++++ Data section

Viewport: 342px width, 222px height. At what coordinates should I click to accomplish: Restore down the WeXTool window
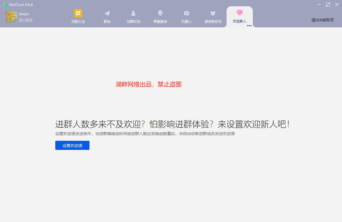[x=328, y=5]

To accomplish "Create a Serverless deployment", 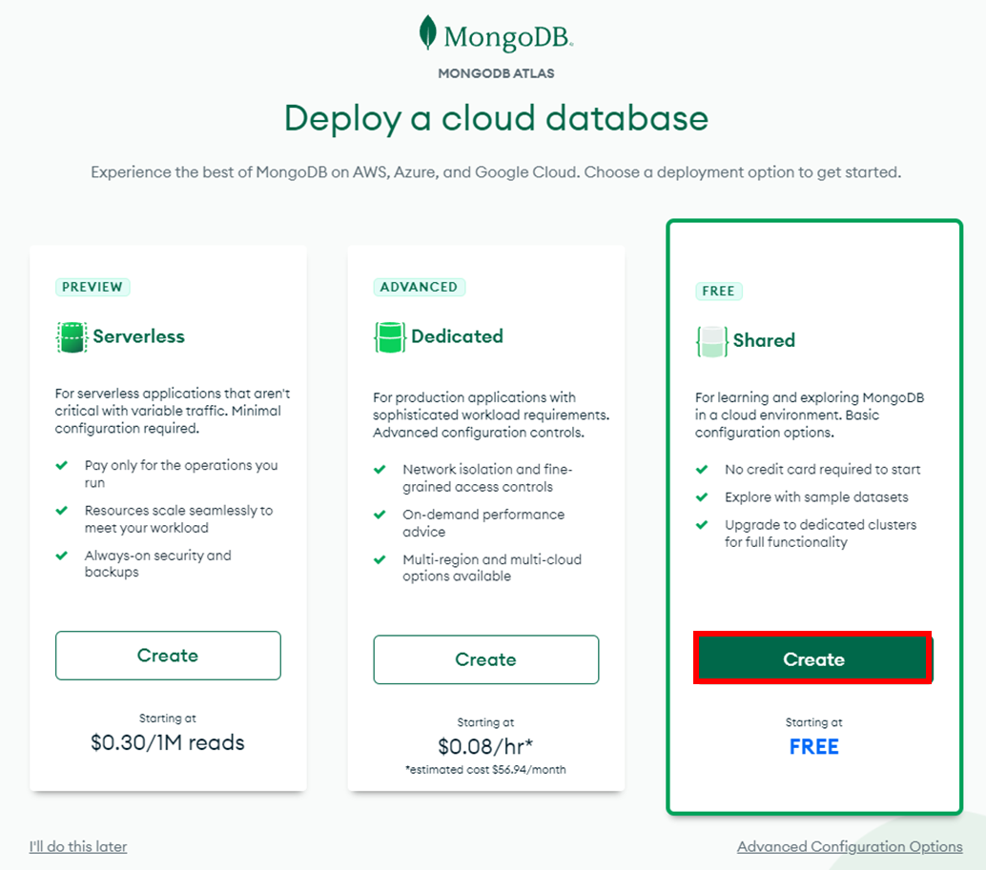I will 168,656.
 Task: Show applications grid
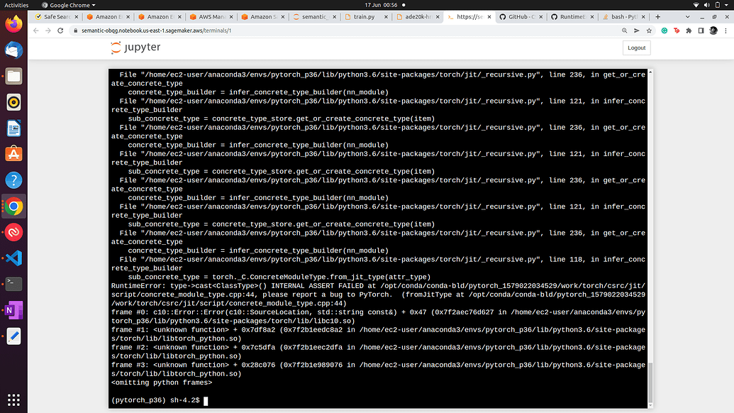click(x=13, y=399)
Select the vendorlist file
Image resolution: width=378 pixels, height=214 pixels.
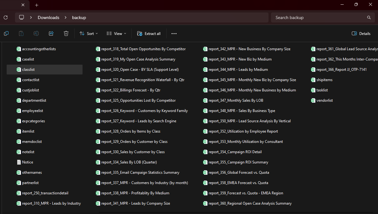click(x=324, y=100)
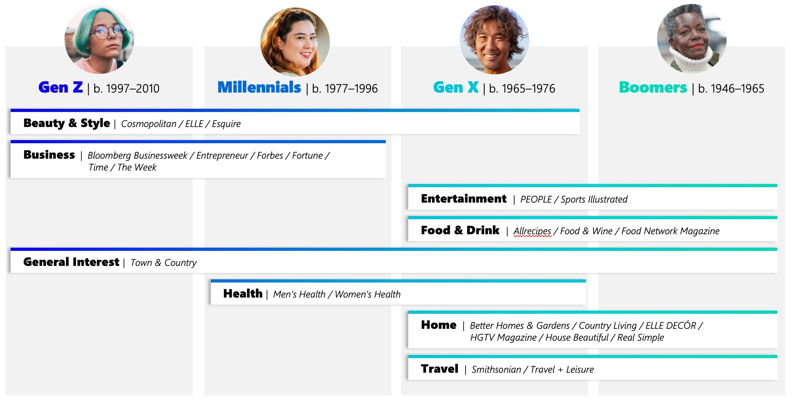
Task: Click the Entertainment category label
Action: point(464,199)
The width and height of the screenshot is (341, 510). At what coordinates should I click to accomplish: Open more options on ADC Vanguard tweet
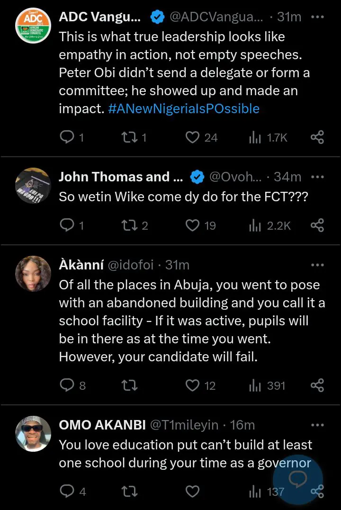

++++++++

Your task: Print again, word for word, every line from the line with "Select the vendorlist file" to the final line of the records, inclusive; skip the pictures.

Answer to this problem:
Select the vendorlist file
Image resolution: width=378 pixels, height=214 pixels.
click(x=324, y=100)
Task: Click the Entertainment category label
Action: point(464,199)
The width and height of the screenshot is (341, 510). At what coordinates should I click to accomplish: Open more options on ADC Vanguard tweet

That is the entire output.